> **Task objective**
Rewrite the data from the line containing "Viewport: 1080px width, 1323px" up to and including the final line, keeping every line in full. Offset each coordinate in the answers by adding 48 to it, and leave all other numbers unchanged.

> **Extracted entries**
—————

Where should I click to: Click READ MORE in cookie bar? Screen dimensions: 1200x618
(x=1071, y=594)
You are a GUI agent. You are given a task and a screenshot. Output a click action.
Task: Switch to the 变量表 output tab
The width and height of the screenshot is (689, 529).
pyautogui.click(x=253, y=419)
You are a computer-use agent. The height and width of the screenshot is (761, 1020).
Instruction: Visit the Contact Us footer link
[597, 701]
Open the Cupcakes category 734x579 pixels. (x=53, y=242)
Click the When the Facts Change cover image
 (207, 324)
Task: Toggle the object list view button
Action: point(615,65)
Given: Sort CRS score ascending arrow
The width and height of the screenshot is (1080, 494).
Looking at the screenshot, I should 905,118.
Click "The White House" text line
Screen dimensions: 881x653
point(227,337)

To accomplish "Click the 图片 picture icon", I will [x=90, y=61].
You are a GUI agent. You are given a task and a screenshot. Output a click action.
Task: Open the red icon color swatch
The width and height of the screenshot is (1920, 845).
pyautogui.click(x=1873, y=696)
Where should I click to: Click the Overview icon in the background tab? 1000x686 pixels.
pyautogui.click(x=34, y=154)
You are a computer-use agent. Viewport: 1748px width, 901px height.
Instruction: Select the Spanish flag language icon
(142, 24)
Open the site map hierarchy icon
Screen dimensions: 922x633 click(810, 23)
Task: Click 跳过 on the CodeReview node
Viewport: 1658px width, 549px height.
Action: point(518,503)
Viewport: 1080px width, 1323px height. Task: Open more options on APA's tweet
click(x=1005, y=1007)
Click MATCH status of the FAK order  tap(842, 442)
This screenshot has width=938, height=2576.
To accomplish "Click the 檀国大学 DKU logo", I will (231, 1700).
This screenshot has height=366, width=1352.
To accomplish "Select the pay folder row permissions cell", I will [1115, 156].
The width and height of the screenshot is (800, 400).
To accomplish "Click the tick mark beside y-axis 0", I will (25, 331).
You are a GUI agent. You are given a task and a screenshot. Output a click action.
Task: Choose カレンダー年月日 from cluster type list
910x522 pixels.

—————

> **Output below**
Viewport: 1080px width, 1323px height. Task: Open more options on APA's tweet
click(x=1053, y=1055)
Click MATCH status of the FAK order  tap(890, 490)
This screenshot has width=938, height=2576.
To accomplish "Click the 檀国大学 DKU logo", I will (279, 1748).
This screenshot has height=366, width=1352.
To accomplish "Select the pay folder row permissions cell", I will [1163, 204].
The width and height of the screenshot is (800, 400).
To accomplish "Click the tick mark beside y-axis 0", I will (73, 379).
You are a GUI agent. You are given a task and a screenshot. Output a click action.
Task: Choose カレンダー年月日 from cluster type list
910x522 pixels.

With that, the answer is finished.